The last time I attempted a backyard garden party with shrimp, cheese, smoked salmon, rustic bread, veggies and pate laid out beautifully, a horde of wasps descended on us like a plague of locusts. My guests and I ran indoors screaming, weeping, swatting at imaginary bites, ultimately cowering in the kitchen behind barricaded doors.
So, that dream bit the dust. The reverie of cold chicken, olives, asparagus and decanters of wine in the great outdoors: bye-bye.
I have made my choice. Why would one want to dine with wasps, when one could be safe indoors, bite free, and not sneezing every two minutes?

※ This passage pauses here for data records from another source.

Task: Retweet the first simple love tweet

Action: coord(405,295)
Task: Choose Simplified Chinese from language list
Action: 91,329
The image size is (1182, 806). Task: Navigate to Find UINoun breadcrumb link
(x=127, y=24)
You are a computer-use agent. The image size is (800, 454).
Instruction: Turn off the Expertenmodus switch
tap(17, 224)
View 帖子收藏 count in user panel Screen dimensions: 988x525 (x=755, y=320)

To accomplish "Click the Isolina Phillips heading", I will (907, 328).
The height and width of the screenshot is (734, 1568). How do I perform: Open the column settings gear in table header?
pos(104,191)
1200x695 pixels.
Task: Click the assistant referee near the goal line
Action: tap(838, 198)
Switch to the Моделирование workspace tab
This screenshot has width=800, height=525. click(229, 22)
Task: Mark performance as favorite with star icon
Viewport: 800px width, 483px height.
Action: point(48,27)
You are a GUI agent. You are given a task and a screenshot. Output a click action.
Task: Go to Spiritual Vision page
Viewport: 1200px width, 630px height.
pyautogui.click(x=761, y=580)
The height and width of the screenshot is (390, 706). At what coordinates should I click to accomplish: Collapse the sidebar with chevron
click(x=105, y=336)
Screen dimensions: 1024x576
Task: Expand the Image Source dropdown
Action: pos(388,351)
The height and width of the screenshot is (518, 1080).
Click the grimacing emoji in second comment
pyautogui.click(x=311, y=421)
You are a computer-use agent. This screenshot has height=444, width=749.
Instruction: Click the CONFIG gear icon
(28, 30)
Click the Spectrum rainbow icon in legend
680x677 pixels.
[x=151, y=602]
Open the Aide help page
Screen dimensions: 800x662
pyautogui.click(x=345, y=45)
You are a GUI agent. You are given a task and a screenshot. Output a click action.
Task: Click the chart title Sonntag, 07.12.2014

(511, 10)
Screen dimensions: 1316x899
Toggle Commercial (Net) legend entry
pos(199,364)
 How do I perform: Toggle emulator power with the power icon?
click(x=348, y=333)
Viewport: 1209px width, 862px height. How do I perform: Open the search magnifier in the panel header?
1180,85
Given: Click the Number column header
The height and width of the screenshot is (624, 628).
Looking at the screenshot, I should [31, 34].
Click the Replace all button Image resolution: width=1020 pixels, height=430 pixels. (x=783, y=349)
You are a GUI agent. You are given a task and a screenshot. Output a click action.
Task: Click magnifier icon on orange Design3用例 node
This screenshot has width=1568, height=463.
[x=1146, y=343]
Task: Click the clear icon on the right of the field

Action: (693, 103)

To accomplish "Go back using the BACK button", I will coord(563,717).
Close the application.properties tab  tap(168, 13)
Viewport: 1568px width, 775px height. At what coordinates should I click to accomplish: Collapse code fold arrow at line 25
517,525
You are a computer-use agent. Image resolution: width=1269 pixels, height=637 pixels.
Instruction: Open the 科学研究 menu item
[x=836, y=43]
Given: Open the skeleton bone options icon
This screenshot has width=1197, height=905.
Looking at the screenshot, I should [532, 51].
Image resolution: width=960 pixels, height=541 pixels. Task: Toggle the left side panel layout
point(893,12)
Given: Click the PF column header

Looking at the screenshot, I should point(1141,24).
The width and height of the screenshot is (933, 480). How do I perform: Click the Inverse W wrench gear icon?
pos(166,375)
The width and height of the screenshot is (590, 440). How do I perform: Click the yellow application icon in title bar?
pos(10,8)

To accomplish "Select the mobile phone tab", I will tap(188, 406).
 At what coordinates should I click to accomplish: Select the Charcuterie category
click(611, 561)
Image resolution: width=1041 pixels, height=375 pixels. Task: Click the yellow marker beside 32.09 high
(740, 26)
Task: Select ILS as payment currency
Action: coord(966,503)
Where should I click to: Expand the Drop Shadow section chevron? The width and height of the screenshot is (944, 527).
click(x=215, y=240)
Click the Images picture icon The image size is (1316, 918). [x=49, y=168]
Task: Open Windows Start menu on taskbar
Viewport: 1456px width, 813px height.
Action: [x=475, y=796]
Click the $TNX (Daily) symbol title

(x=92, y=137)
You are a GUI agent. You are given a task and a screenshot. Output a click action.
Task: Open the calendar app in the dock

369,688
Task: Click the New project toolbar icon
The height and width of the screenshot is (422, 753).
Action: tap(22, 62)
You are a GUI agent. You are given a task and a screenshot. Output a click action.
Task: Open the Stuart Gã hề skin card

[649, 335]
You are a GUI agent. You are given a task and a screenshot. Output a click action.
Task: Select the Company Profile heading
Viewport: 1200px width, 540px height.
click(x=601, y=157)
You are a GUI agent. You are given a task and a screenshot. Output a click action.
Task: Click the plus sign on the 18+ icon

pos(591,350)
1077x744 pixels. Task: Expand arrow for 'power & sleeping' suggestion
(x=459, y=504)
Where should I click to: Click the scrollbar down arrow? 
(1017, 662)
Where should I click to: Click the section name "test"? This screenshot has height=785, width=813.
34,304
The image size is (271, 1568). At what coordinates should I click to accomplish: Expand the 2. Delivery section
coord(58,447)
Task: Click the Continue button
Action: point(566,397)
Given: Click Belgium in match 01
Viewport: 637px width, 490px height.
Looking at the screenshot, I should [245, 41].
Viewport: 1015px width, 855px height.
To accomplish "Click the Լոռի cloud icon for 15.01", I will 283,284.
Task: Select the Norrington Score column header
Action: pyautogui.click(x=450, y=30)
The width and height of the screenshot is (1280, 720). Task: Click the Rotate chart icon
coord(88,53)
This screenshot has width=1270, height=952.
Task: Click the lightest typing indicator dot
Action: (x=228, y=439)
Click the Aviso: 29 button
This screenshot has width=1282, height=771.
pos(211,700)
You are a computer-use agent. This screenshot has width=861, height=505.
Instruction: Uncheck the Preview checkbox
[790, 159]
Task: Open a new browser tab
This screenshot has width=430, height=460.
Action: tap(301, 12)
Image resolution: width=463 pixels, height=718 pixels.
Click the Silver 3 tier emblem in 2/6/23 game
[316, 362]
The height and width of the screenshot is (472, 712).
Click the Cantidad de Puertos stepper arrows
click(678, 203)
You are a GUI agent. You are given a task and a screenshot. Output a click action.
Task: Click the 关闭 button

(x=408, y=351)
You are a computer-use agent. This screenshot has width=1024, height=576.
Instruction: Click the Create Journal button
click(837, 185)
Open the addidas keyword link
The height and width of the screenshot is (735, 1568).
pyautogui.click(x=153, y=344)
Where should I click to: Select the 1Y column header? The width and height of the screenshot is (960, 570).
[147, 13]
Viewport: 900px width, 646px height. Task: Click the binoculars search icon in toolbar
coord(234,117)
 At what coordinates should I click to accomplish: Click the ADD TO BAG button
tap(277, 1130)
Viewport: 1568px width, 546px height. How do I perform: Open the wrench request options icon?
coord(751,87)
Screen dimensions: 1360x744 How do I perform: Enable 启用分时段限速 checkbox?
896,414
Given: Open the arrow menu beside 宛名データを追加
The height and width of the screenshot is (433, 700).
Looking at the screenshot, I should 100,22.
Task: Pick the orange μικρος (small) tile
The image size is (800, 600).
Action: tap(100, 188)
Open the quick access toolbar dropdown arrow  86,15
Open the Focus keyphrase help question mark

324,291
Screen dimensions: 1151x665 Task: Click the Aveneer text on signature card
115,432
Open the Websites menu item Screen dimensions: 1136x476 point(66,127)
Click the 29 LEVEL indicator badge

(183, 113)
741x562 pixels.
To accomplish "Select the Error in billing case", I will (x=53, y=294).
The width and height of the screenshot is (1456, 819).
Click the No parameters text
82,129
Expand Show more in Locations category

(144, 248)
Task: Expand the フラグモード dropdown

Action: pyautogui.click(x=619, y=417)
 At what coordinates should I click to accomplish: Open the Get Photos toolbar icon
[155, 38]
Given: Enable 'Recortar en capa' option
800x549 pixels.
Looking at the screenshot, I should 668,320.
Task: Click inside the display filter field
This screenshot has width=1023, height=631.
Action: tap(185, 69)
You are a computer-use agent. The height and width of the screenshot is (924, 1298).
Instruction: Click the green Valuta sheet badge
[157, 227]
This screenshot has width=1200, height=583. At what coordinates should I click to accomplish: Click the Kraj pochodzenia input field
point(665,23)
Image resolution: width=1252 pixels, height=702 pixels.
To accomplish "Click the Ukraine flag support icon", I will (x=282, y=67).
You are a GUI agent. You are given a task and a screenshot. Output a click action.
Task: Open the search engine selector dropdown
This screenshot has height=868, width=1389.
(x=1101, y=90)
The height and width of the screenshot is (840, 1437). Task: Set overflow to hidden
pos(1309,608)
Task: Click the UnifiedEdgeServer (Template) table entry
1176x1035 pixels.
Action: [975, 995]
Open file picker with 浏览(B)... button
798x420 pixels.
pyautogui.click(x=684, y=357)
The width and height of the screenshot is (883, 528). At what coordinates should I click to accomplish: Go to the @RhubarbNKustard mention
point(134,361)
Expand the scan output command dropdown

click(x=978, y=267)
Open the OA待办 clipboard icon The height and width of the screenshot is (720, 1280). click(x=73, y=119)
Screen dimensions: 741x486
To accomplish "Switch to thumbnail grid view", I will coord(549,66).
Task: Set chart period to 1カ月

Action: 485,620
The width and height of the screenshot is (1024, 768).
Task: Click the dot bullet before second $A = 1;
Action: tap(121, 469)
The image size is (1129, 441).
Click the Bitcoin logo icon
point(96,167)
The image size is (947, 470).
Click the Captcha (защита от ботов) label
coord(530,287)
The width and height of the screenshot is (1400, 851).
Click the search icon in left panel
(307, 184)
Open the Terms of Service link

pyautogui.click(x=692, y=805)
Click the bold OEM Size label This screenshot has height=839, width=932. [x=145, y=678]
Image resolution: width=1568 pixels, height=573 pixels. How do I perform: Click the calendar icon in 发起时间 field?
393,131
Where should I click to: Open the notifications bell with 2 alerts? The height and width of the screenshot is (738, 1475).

If a friend invites me to lunch and insists we sit on the patio – gulp – of course I smile and agree. No matter if I have left my sunglasses in the car. I don’t mind squinting and weeping through a meal, as I contemplate macular degeneration. No matter if a bee lands on my eggs benedict. Or if the wind blows my hair into spikes. I acknowledge that Everybody Else in the Entire Universe thinks it is a joy to dine outside.
Of course, in pandemic times, dining outdoors has been prudent, and I have done my share of it in the past two years. I won’t pretend I liked it.
It must be in the genes. Generations of women in my family are known for breaking up with gentleman friends if they dare utter the terrifying words, “Let’s go on a picnic,” or worse, “Let’s go camping.” (And it seems to me, it is always the women who do the suffering on a camping trip, but then, I am no authority as I have made it this far in life without ever having gone camping, and therefore, I think I am safe for the next few decades.) I need to be A Very Good Person for the rest of my life, because if I were to end up on the wrong side of purgatory (you know, the hot side) I am sure it would be on a camping trip, listening to talk radio and country music, eating salmonella-laced potato salad, and e. coli burgers.
So there you have it. Masochists: go into the wilderness and enjoy! Me? I want elegant (or at least uncontaminated) food, comfy chairs, screen windows and Mozart, Jobim or Tony Bennett on the turntable. Ultimately, we all have a duty to please ourselves (without trampling on the rights or feelings of others.) Let’s honour freedom of choice and be kind to each other, to nature and to ourselves.